But those systemic items are the ones that can potentially create the most risk. Typically, we see that in and around the wage and hour space. And I would preface that with, it can sound overwhelming, but perfection is absolutely not the goal here. We’re really just trying to reduce risk where we can do so and to mitigate as much as reasonably possible.

The elimination of risk is not possible. Business engages in risk every day. We all engage in risk every day. Every time I get in my car, I know that I could get hit by another car, but I make a cost-benefit analysis. And the benefit of not having to hop, skip, and jump my way to the grocery store is worth the risk of getting in the car.

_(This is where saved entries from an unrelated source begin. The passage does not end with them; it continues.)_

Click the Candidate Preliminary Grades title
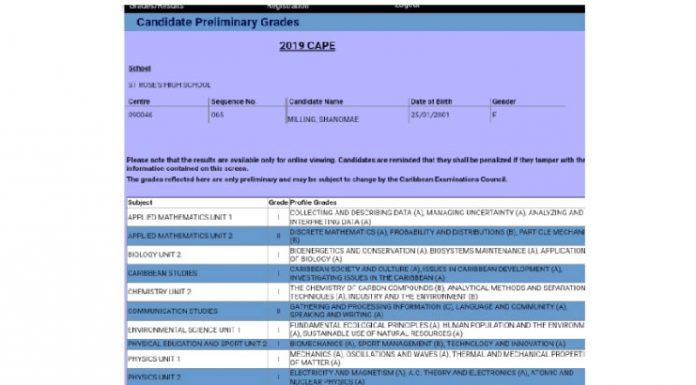Screen dimensions: 696x385 218,22
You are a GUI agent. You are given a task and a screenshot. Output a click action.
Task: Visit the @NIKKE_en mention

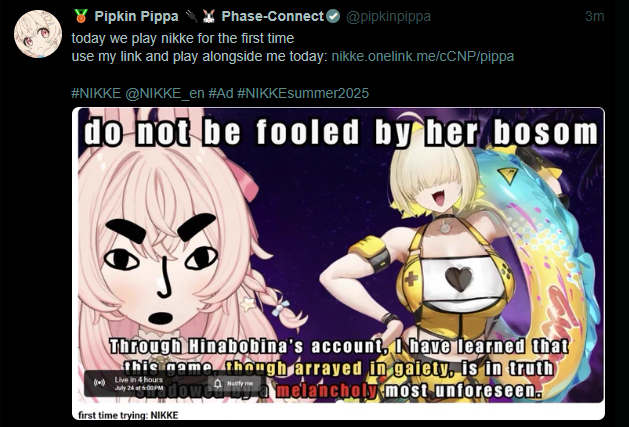165,93
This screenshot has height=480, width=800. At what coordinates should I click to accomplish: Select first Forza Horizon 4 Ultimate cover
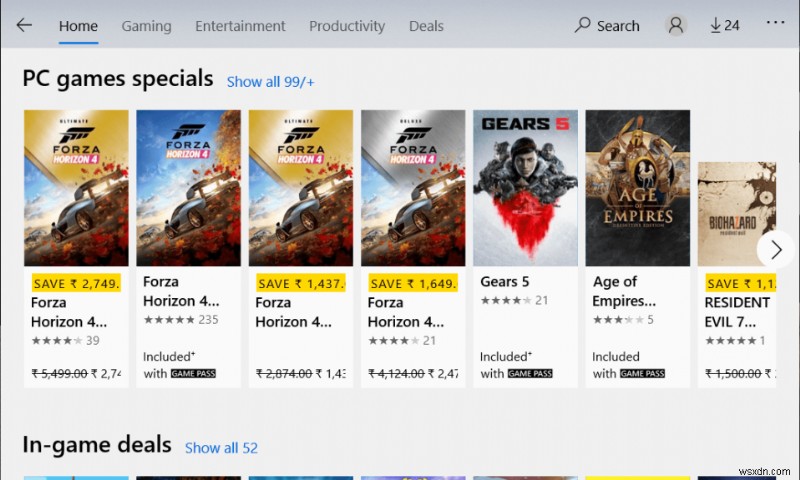pyautogui.click(x=76, y=187)

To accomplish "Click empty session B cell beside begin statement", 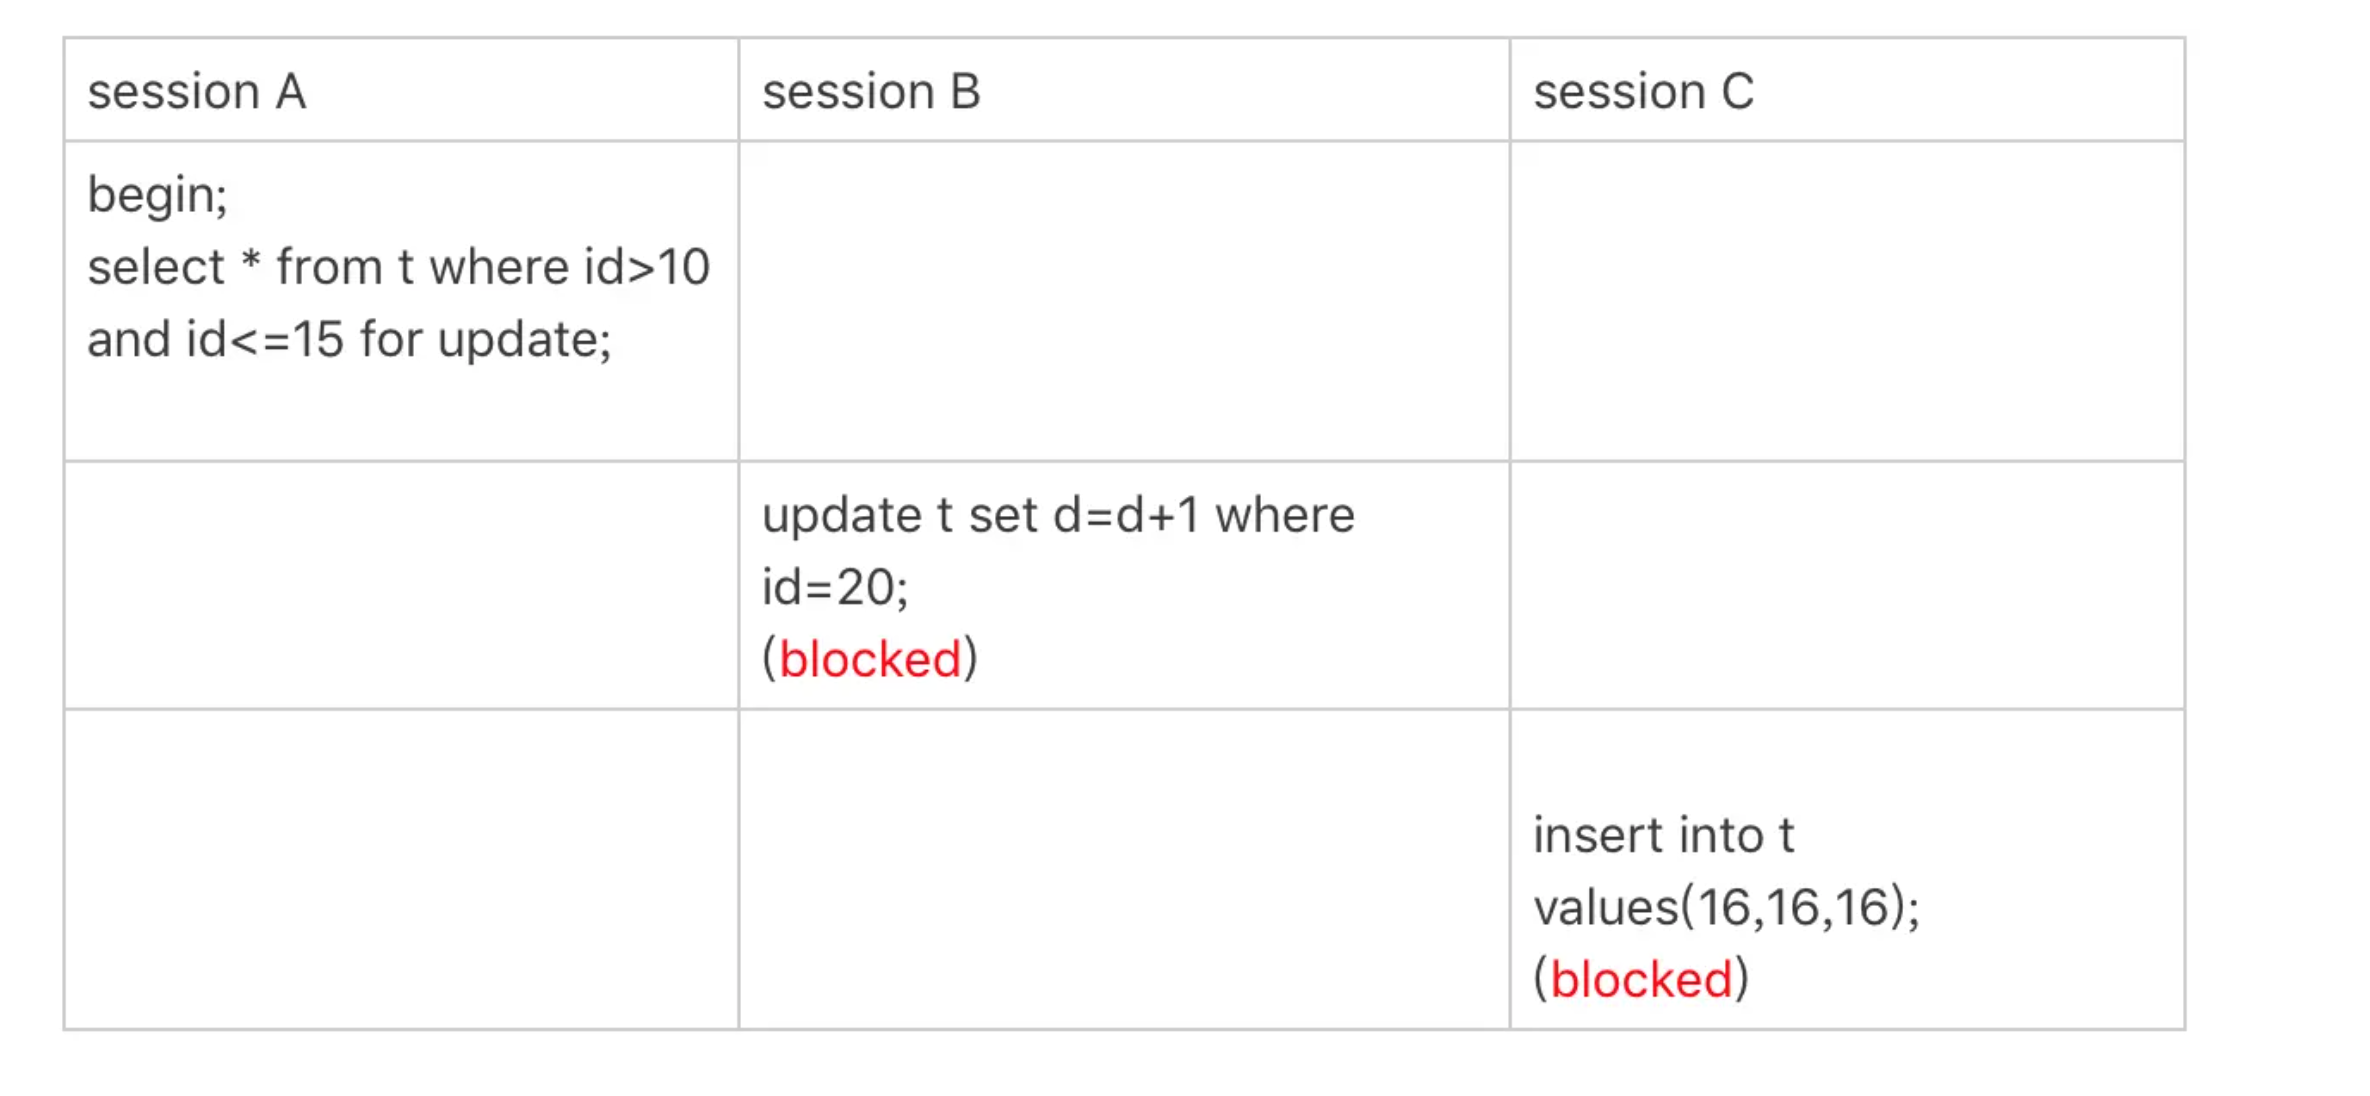I will coord(1124,301).
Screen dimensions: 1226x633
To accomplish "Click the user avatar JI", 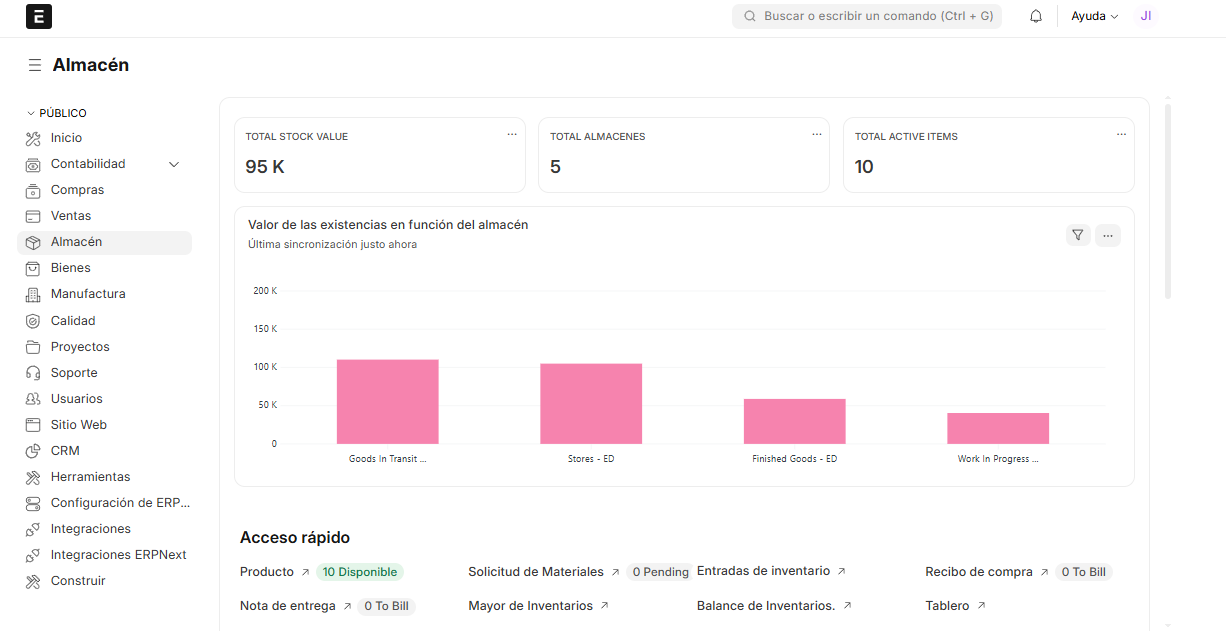I will coord(1146,16).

And when I get in that car, I take steps to mitigate risk. I don’t text while I drive. I put on my seatbelt. I have a car with airbags. I sort of follow the speed limit. And it’s the same for business, right? We’re equipping ourselves with seat belts, airbags, speed limit signs, and traffic signals, helping to reduce risk where we can do so.

Rob Geist: Love it.  And Joanna, not naming any real names or anything, but can you give us some real world examples where staffing firms got caught by a state specific rule in one of these places and what you wish they had done six months earlier?

Joanna Monroe: You bet. And I think, first, to Lia’s point, risk assessment is critical. Staffing firms are faced with so much regulation, and it’s constantly changing – and that’s really accelerated over the last 10 years: this localization of regulation.

And so, if we tried to comply with every single thing, you’re not going to be able to make it. So, you really do have to prioritize and look at where your highest revenue is, where your people are. And then the most regulated states, which we talked about, it’s the Pacific Northwest, California, Washington, Oregon, New York, New Jersey, Illinois, and now probably Colorado, and maybe Minnesota, I think, are probably the highest risk states.

So, start there. Now we have two states that are particularly tough: Illinois and New Jersey, with statutes in the books that were designed to have you fall into a trap. In those states, we have special laws that are designed to protect temporary workers but are really meant to put staffing firm owners into a trap.

And, unfortunately, I did have a client who fell into a trap there. In Illinois, you are required to pay your temporary employees the same wages and benefits as your client’s employees doing substantially similar work. In Illinois, that’s after 720 hours on assignment.

If you can’t pay the same benefits, you have to calculate the cost of the benefits, add that onto the hourly rate, and then pay that. And I had a client who was very conscientious about compliance. They did all the right things. They went to the client, they said, “Do you have these employees? What are you paying them? Let’s make sure we match them.”

And it was all great until it wasn’t. Because change is the enemy of compliance. Something changes, and you don’t know about it. And what happened is, in that instance, you have to look at the client’s comparator employee in terms of getting that wage rate.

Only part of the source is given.